(Dataset excerpts)

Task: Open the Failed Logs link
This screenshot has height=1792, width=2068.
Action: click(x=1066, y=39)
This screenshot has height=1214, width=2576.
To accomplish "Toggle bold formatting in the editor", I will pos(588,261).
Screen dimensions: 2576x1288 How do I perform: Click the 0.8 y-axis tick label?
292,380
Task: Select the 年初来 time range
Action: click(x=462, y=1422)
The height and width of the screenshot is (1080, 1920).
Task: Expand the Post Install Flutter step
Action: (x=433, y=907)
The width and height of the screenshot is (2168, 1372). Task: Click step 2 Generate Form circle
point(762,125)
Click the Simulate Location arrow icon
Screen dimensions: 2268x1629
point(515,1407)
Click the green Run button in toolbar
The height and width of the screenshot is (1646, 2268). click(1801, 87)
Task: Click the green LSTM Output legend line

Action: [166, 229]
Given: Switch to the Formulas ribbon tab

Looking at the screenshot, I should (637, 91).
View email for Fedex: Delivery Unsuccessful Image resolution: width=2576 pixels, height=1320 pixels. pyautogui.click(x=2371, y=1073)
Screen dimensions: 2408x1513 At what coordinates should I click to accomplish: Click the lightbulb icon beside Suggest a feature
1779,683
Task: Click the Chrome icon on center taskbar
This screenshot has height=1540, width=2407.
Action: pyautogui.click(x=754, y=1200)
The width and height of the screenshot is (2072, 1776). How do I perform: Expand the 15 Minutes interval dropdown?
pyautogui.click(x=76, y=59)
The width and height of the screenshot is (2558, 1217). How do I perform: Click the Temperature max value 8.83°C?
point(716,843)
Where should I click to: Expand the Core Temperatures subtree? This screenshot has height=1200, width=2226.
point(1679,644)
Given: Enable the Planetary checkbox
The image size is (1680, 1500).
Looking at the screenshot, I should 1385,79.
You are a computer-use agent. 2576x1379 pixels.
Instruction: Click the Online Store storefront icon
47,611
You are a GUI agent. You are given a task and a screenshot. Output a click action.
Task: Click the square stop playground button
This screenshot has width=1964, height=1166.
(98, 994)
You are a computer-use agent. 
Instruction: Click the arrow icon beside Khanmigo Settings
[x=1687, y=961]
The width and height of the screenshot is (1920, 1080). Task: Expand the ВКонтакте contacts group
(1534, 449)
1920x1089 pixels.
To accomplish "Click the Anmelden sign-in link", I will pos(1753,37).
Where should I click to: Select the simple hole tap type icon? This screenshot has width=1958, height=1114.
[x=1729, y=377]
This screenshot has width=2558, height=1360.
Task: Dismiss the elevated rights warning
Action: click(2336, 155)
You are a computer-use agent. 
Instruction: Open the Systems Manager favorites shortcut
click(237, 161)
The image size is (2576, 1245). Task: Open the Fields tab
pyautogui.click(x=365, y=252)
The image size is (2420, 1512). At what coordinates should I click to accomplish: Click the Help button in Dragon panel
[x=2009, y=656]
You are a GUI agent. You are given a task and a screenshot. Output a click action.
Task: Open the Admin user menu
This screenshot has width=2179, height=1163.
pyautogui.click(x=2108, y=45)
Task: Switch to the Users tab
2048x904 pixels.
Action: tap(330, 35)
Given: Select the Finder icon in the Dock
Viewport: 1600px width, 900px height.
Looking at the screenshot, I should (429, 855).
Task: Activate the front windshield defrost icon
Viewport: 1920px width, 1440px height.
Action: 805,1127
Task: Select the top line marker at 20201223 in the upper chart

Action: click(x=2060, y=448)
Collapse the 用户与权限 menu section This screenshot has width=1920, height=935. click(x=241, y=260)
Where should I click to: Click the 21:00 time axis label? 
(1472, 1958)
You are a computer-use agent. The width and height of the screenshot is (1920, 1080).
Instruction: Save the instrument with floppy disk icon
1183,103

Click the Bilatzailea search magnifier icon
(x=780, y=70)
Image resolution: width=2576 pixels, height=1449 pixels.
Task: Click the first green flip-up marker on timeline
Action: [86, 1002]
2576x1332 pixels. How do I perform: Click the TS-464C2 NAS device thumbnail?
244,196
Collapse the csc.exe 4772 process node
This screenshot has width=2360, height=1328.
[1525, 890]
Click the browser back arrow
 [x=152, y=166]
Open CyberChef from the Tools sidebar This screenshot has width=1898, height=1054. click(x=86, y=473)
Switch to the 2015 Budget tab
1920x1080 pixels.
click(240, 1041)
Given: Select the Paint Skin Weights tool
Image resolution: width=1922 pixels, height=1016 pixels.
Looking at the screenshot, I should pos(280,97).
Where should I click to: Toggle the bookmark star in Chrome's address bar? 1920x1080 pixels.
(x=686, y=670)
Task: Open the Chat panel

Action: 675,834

**WORK TO BE COMPLETED**
Please reproduce all of the entries exactly as they stand.

**ANSWER**
Task: Open the Failed Logs link
This screenshot has height=1792, width=2068.
Action: click(x=1066, y=39)
This screenshot has height=1214, width=2576.
To accomplish "Toggle bold formatting in the editor", I will pos(588,261).
Screen dimensions: 2576x1288 How do I perform: Click the 0.8 y-axis tick label?
292,380
Task: Select the 年初来 time range
Action: click(x=462, y=1422)
The height and width of the screenshot is (1080, 1920).
Task: Expand the Post Install Flutter step
Action: (x=433, y=907)
The width and height of the screenshot is (2168, 1372). Task: Click step 2 Generate Form circle
point(762,125)
Click the Simulate Location arrow icon
Screen dimensions: 2268x1629
point(515,1407)
Click the green Run button in toolbar
The height and width of the screenshot is (1646, 2268). click(1801, 87)
Task: Click the green LSTM Output legend line

Action: [166, 229]
Given: Switch to the Formulas ribbon tab

Looking at the screenshot, I should (637, 91).
View email for Fedex: Delivery Unsuccessful Image resolution: width=2576 pixels, height=1320 pixels. pyautogui.click(x=2371, y=1073)
Screen dimensions: 2408x1513 At what coordinates should I click to accomplish: Click the lightbulb icon beside Suggest a feature
1779,683
Task: Click the Chrome icon on center taskbar
This screenshot has height=1540, width=2407.
Action: pyautogui.click(x=754, y=1200)
The width and height of the screenshot is (2072, 1776). How do I perform: Expand the 15 Minutes interval dropdown?
pyautogui.click(x=76, y=59)
The width and height of the screenshot is (2558, 1217). How do I perform: Click the Temperature max value 8.83°C?
point(716,843)
Where should I click to: Expand the Core Temperatures subtree? This screenshot has height=1200, width=2226.
point(1679,644)
Given: Enable the Planetary checkbox
The image size is (1680, 1500).
Looking at the screenshot, I should 1385,79.
You are a computer-use agent. 2576x1379 pixels.
Instruction: Click the Online Store storefront icon
47,611
You are a GUI agent. You are given a task and a screenshot. Output a click action.
Task: Click the square stop playground button
This screenshot has width=1964, height=1166.
(98, 994)
You are a computer-use agent. 
Instruction: Click the arrow icon beside Khanmigo Settings
[x=1687, y=961]
The width and height of the screenshot is (1920, 1080). Task: Expand the ВКонтакте contacts group
(1534, 449)
1920x1089 pixels.
To accomplish "Click the Anmelden sign-in link", I will pos(1753,37).
Where should I click to: Select the simple hole tap type icon? This screenshot has width=1958, height=1114.
[x=1729, y=377]
This screenshot has width=2558, height=1360.
Task: Dismiss the elevated rights warning
Action: click(2336, 155)
You are a computer-use agent. 
Instruction: Open the Systems Manager favorites shortcut
click(237, 161)
The image size is (2576, 1245). Task: Open the Fields tab
pyautogui.click(x=365, y=252)
The image size is (2420, 1512). At what coordinates should I click to accomplish: Click the Help button in Dragon panel
[x=2009, y=656]
You are a GUI agent. You are given a task and a screenshot. Output a click action.
Task: Open the Admin user menu
This screenshot has width=2179, height=1163.
pyautogui.click(x=2108, y=45)
Task: Switch to the Users tab
2048x904 pixels.
Action: tap(330, 35)
Given: Select the Finder icon in the Dock
Viewport: 1600px width, 900px height.
Looking at the screenshot, I should (429, 855).
Task: Activate the front windshield defrost icon
Viewport: 1920px width, 1440px height.
Action: 805,1127
Task: Select the top line marker at 20201223 in the upper chart

Action: click(x=2060, y=448)
Collapse the 用户与权限 menu section This screenshot has width=1920, height=935. click(x=241, y=260)
Where should I click to: Click the 21:00 time axis label? 
(1472, 1958)
You are a computer-use agent. The width and height of the screenshot is (1920, 1080).
Instruction: Save the instrument with floppy disk icon
1183,103

Click the Bilatzailea search magnifier icon
(x=780, y=70)
Image resolution: width=2576 pixels, height=1449 pixels.
Task: Click the first green flip-up marker on timeline
Action: [86, 1002]
2576x1332 pixels. How do I perform: Click the TS-464C2 NAS device thumbnail?
244,196
Collapse the csc.exe 4772 process node
This screenshot has width=2360, height=1328.
[1525, 890]
Click the browser back arrow
 [x=152, y=166]
Open CyberChef from the Tools sidebar This screenshot has width=1898, height=1054. click(x=86, y=473)
Switch to the 2015 Budget tab
1920x1080 pixels.
click(240, 1041)
Given: Select the Paint Skin Weights tool
Image resolution: width=1922 pixels, height=1016 pixels.
Looking at the screenshot, I should pos(280,97).
Where should I click to: Toggle the bookmark star in Chrome's address bar? 1920x1080 pixels.
(x=686, y=670)
Task: Open the Chat panel

Action: 675,834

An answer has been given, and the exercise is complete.